*** PROVIDED ENTRIES ***

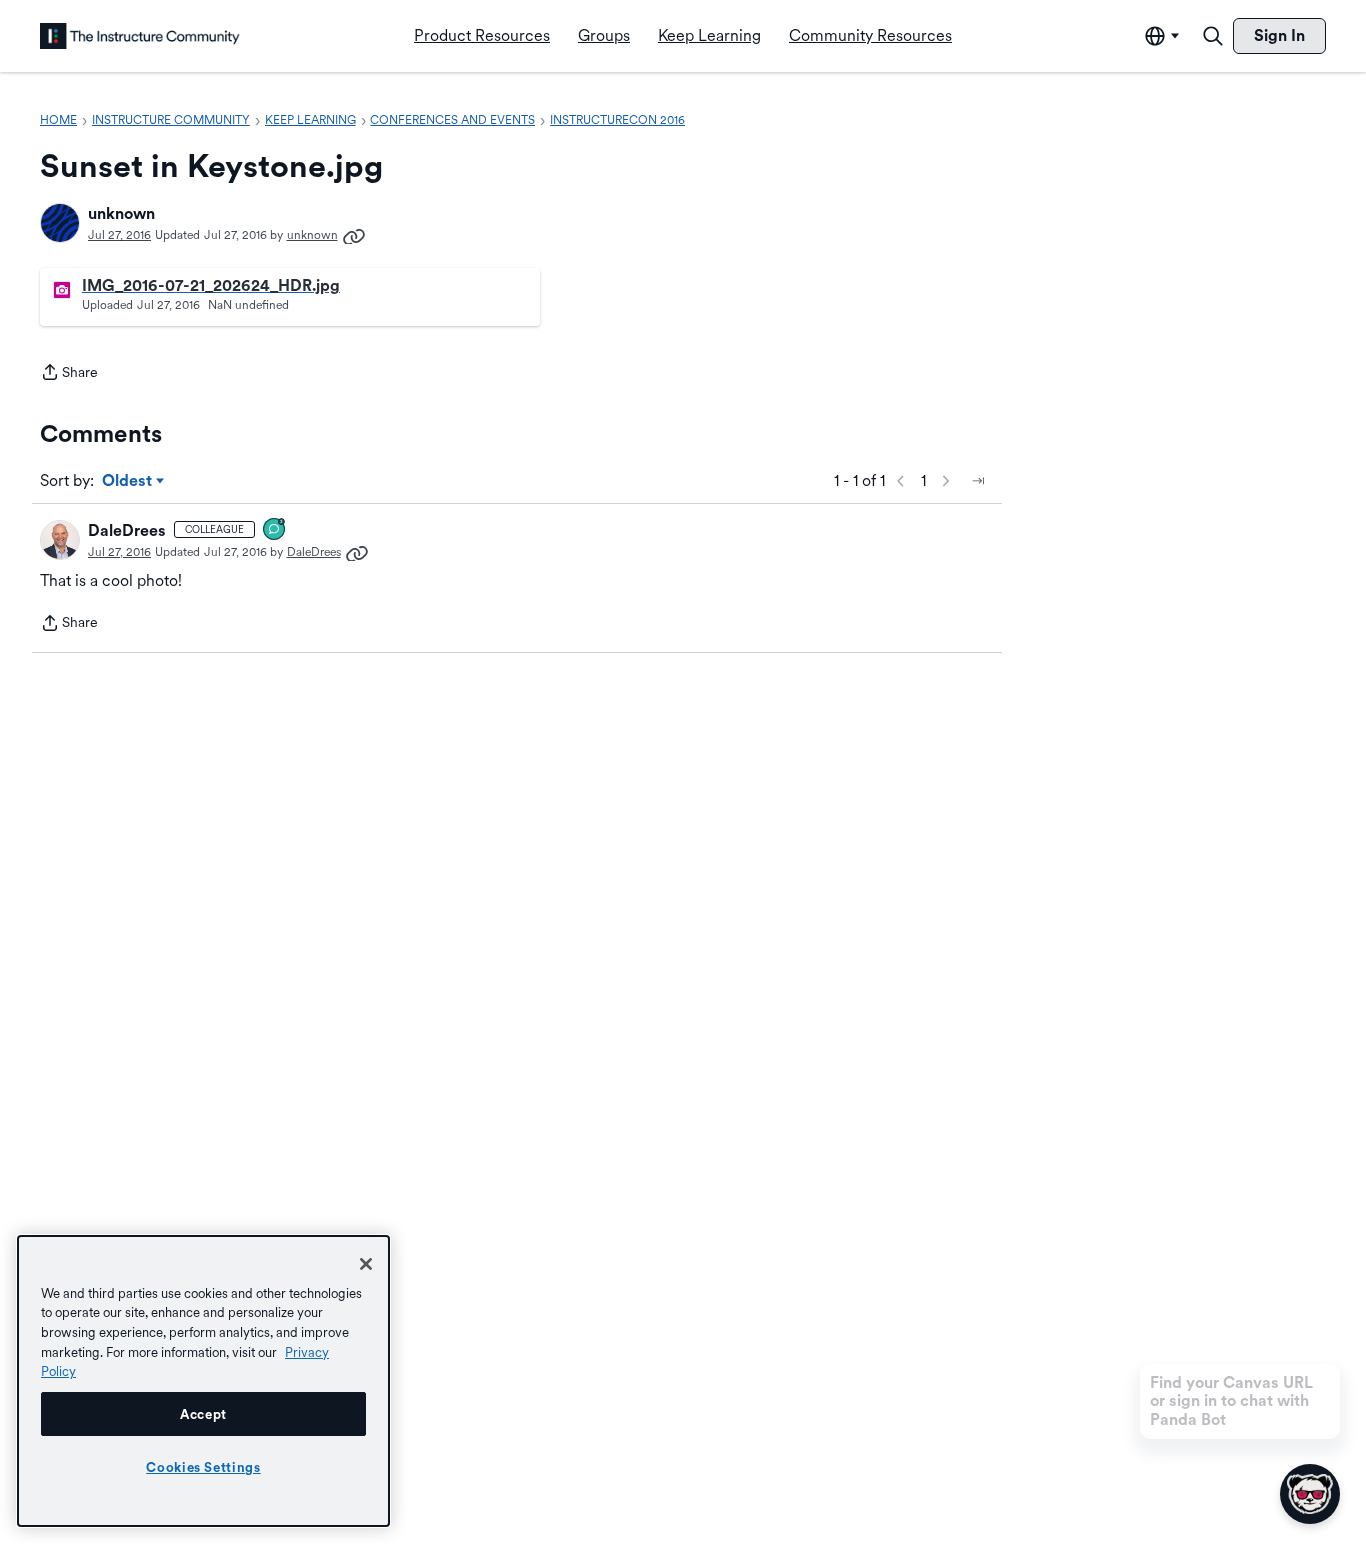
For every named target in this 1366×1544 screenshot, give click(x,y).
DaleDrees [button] (127, 530)
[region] (203, 1381)
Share (69, 374)
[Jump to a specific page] (978, 481)
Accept (203, 1414)
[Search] (1213, 36)
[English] (140, 36)
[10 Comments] (275, 530)
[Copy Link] (354, 235)
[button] (60, 223)
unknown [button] (121, 213)
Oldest (128, 482)
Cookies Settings (203, 1467)
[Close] (366, 1264)
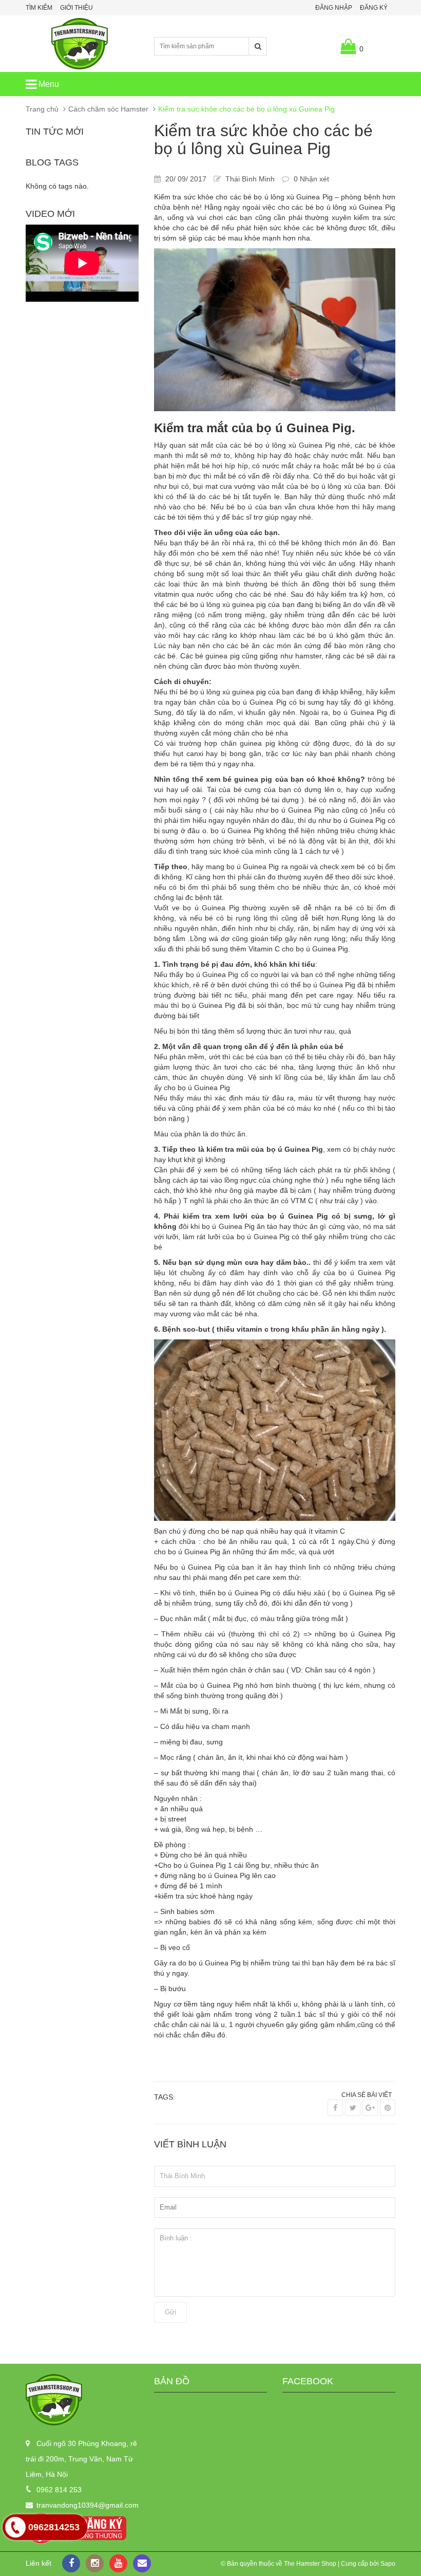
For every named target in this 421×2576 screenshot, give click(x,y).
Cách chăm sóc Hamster (108, 109)
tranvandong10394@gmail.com (87, 2505)
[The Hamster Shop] (82, 2399)
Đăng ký (374, 7)
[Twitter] (352, 2108)
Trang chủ (42, 109)
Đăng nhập (333, 7)
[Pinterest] (387, 2108)
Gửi (170, 2312)
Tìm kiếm (39, 7)
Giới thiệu (76, 7)
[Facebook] (335, 2108)
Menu (47, 84)
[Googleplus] (370, 2108)
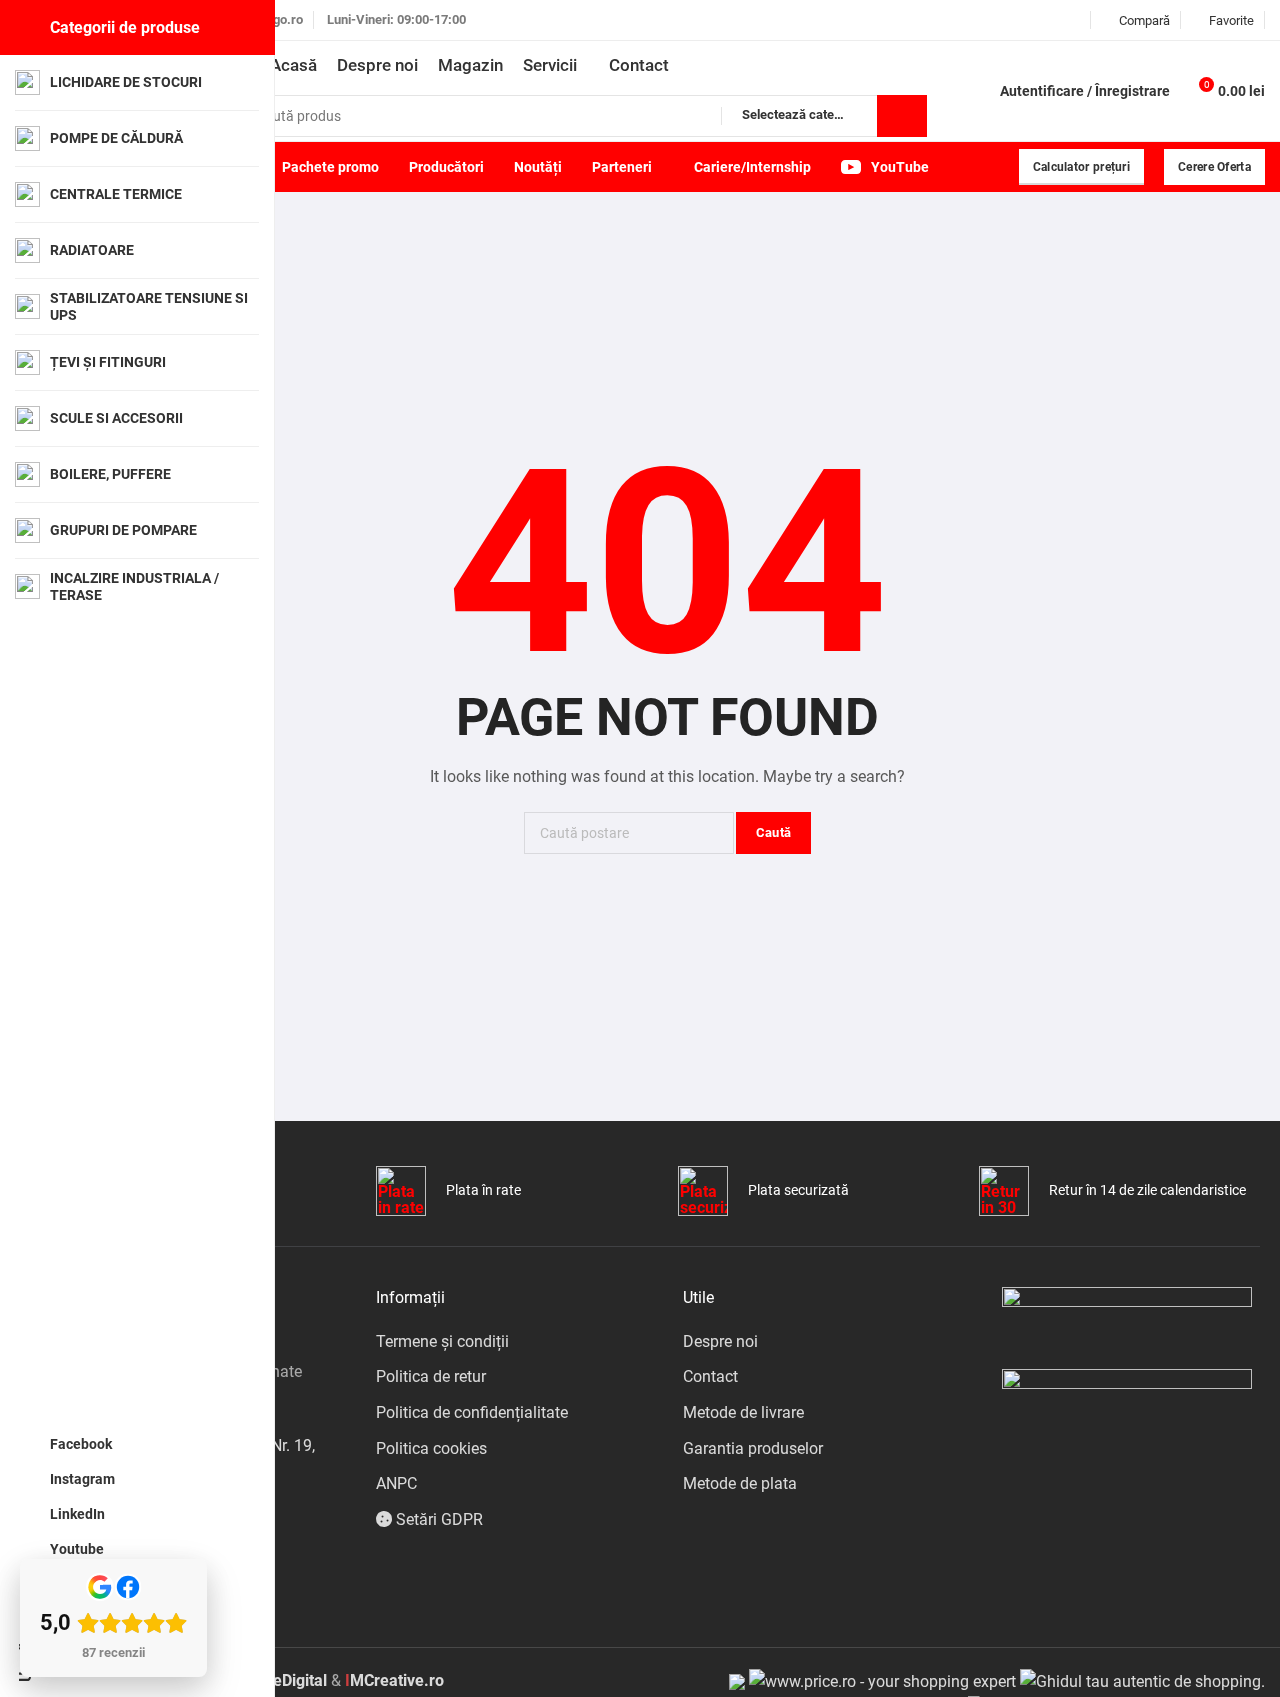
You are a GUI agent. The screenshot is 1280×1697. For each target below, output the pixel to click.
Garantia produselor (753, 1448)
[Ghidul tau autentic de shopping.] (1142, 1680)
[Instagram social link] (1024, 20)
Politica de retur (431, 1376)
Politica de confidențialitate (472, 1412)
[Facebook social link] (999, 20)
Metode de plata (740, 1483)
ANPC (396, 1483)
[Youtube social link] (1074, 20)
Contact (710, 1376)
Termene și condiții (442, 1341)
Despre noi (720, 1341)
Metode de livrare (743, 1412)
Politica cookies (431, 1448)
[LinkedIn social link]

*** End of PROVIDED ENTRIES ***

- [WORK ITEM]: For the word "every", report how many lines of the records contain it; respond with the number only.

- [OUTPUT BELOW]: 2